Saturn is one of the most interesting planets in the solar system. The rings formed by billions of asteroids and comets, which ended up locked in the orbit. This could be easily mistaken by a Debris Disk – a cloud of dust around recent formed planets, and only when it disappears a cosmic body can be classified as a planet. This is not the case here. On the other hand, there are a couple of hundreds of natural satellites around the planet, more than scientists anticipated.

Earth is not the only planet with a moon

Unlike on Earth where it has only one moon, other planets can have multiple. Jupiter, for example, has 95 moons – some bigger than our planet. They are not habitable and one of them, Io, has lava lakes underneath the surface – what hints it might a have an underground pocket with more lava than our planet.

Other planets like Mars, Neptune, Uranus: all have multiple natural satellites in orbit. They may not influence on the atmosphere like Earth’s moon does, but it still classified as a moon – and until recently Jupiter was the planet with more moons in the solar system. Not anymore. Scientists have discovered that Saturn has hundreds of small natural satellites.

Saturn has more moons than all planets together

Saturn having 126 moons was impressive, but scientists were wrong about these numbers. In 2023, a group of astronomers from Taiwan, Canada, the U.S., and France spotted 128 new moons orbiting the planet — nearly doubling the total count to 274. That puts Jupiter’s 95 moons in second place.

The team made the discovery using the Canada-France-Hawaii Telescope. Even though they found the moons in 2023, they were only officially recognized by the International Astronomical Union — the organization responsible for confirming celestial discoveries — in March of the following year.

Most of these moons are very small, just a few kilometers across. For comparison, our moon is over 3,400 kilometers wide. Despite their size, they follow a clear path around Saturn, which is what qualifies them as official moons. According to Brett Gladman, a physics and astronomy professor at the University of British Columbia, it’s likely that many of these tiny moons were once part of larger ones. Over time, they probably broke apart after crashing into either other moons or passing comets.

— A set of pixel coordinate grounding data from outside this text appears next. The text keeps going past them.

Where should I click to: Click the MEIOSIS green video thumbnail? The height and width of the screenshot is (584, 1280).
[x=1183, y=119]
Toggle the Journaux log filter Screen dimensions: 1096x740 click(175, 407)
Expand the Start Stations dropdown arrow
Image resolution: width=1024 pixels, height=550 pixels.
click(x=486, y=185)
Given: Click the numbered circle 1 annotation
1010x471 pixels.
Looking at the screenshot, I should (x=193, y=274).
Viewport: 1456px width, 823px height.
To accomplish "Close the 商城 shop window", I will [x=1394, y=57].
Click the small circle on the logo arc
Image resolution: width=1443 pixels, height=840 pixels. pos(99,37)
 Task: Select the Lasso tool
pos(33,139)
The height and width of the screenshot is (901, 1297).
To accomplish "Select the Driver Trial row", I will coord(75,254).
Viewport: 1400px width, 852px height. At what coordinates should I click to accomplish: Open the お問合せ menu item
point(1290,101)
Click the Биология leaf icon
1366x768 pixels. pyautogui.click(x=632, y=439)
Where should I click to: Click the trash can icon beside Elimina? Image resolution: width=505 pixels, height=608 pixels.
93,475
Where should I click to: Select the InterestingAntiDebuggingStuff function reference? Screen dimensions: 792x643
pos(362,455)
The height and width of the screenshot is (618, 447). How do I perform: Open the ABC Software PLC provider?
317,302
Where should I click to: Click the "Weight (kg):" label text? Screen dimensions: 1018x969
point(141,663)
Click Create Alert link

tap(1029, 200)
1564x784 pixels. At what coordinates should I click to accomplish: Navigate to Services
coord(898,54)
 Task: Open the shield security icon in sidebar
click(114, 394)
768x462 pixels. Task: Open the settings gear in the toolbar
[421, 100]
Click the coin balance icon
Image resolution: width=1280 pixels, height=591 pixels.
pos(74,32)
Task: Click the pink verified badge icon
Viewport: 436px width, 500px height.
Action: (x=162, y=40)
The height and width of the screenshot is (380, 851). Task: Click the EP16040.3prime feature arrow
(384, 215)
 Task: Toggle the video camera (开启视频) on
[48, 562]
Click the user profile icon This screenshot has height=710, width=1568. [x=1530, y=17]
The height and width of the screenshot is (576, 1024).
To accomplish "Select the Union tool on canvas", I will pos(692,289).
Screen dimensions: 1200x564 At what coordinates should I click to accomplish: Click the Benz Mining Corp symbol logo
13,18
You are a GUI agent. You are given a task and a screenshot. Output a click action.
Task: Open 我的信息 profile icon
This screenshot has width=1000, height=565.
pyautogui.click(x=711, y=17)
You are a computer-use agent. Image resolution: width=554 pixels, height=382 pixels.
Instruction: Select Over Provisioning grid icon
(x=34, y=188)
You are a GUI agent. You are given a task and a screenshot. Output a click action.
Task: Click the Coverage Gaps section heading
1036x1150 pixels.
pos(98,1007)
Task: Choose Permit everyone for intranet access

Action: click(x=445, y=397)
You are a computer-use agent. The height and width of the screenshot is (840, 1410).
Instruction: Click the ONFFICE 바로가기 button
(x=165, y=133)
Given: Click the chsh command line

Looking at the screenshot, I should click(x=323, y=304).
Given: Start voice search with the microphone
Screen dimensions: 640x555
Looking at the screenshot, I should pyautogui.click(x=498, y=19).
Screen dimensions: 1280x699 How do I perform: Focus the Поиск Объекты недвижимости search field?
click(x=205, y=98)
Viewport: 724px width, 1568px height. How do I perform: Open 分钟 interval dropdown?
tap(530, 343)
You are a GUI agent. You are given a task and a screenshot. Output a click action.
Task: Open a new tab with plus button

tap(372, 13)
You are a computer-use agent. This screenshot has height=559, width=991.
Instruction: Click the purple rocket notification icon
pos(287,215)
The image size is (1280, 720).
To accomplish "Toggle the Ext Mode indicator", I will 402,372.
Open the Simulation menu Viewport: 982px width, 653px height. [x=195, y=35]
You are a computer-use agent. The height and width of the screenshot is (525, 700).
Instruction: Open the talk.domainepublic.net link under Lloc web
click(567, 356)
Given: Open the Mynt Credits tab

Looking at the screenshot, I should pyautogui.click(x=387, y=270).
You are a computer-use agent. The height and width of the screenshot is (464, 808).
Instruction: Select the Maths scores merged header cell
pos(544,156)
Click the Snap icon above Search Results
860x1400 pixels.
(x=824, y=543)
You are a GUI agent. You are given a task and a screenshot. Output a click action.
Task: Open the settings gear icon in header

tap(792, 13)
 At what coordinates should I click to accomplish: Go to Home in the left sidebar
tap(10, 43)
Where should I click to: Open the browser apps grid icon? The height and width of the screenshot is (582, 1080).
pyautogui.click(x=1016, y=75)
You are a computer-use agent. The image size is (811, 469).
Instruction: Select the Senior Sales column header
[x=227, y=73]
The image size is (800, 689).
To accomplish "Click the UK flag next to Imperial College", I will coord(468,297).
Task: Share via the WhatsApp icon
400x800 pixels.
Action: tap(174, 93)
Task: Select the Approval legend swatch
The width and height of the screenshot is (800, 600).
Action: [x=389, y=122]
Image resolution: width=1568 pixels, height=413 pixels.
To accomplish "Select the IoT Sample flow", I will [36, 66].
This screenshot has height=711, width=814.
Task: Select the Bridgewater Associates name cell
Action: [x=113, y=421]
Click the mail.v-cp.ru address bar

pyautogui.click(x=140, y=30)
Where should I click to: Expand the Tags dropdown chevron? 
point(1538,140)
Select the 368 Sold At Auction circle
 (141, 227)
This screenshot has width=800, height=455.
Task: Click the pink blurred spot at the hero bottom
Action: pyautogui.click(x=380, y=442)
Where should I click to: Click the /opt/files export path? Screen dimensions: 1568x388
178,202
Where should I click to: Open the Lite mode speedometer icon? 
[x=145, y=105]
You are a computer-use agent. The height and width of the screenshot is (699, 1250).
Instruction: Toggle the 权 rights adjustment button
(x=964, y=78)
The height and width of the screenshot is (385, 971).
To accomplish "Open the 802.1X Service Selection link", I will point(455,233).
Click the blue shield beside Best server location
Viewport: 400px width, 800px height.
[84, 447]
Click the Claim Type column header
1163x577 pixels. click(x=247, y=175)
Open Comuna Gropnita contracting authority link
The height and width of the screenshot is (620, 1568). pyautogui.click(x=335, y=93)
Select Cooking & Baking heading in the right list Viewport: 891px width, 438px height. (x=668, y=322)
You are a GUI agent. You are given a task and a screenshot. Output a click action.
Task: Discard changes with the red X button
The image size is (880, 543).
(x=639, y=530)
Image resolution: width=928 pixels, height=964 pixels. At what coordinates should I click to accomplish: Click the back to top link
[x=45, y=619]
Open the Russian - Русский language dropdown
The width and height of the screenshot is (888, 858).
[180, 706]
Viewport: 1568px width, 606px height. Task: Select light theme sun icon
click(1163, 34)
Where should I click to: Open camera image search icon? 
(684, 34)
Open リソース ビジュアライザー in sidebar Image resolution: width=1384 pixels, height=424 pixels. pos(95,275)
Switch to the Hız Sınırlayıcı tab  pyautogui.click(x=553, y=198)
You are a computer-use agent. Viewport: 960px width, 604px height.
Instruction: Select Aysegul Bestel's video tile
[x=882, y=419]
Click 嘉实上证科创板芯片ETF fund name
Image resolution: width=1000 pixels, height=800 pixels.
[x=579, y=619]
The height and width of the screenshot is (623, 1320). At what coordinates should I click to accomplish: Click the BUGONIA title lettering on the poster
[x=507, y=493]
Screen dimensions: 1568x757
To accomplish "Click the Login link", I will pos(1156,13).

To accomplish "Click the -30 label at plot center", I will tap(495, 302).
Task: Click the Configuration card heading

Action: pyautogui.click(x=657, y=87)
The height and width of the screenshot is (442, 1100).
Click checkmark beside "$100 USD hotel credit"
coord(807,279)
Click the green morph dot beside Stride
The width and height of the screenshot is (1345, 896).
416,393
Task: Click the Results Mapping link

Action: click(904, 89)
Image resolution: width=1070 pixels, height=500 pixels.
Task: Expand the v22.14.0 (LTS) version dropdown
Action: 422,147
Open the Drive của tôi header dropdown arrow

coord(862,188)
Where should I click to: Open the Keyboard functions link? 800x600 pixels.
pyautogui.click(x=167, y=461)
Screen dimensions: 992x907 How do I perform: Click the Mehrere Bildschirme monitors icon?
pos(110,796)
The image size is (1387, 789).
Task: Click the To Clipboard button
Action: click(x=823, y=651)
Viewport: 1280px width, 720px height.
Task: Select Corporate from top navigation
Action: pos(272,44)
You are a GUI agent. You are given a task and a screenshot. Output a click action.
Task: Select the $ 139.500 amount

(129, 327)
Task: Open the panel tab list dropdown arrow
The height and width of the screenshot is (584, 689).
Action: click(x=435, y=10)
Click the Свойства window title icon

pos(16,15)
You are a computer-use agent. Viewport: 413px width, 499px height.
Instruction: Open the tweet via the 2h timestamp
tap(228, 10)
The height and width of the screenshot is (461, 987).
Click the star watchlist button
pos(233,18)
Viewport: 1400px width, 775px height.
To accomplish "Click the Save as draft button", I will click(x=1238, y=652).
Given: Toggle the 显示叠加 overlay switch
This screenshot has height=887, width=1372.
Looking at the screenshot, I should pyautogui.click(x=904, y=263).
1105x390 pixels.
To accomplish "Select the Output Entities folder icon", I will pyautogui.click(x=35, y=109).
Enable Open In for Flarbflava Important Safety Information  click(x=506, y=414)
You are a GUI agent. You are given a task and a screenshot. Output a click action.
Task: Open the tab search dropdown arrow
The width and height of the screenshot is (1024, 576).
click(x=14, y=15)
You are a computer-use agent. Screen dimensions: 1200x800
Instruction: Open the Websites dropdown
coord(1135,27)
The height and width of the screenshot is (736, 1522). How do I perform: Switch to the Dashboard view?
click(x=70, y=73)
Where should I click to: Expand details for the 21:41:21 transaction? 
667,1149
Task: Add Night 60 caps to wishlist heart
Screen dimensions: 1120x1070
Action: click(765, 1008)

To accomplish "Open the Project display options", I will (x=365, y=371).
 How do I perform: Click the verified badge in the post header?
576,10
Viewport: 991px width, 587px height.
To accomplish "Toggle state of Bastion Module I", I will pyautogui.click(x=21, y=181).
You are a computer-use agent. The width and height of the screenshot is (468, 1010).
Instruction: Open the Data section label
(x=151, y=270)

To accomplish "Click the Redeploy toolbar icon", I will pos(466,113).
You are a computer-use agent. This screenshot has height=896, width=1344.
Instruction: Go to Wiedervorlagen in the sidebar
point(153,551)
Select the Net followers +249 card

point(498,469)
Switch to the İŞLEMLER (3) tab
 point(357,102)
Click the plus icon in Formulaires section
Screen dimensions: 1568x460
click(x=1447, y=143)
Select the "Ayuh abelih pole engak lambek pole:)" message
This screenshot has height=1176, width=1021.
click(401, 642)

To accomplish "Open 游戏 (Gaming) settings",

More moons on the horizon in the future

Interestingly, this isn’t the first time the team added to Saturn’s moon count. Between 2019 and 2021, their work with the same telescope led to the discovery of 62 other moons. Because they suspected there were still more to be found, the researchers returned to the same parts of the sky during three straight months in 2023. And sure enough — 128 more moons showed up. That’s according to Edward Ashton, a postdoctoral fellow at Academia Sinica, who helped lead the research.

It’s first moon, Titan, was discovered back in 1655 by Christiaan Huygens. Then, Jean-Dominique Cassini added a few more: Iapetus, Rhea, Dione, and Tethys. A century later, in 1789, William Herschel found Mimas and Enceladus. The discoveries don’t stop, and there might be thousands of moons we can’t see due to the technology of our time – but this have changed in the last 400 years.

Technology advancements revealed the moons

Over the last 200 years, tools like photography, giant telescopes, and space probes (such as Voyager 1, Voyager 2, and Cassini) helped astronomers find even more moons orbiting the planet. But now, Ashton says we may be reaching the limit of what today’s technology can detect around Saturn, Uranus, and Neptune. Future discoveries might only come when newer, more advanced instruments are available to search the deep space.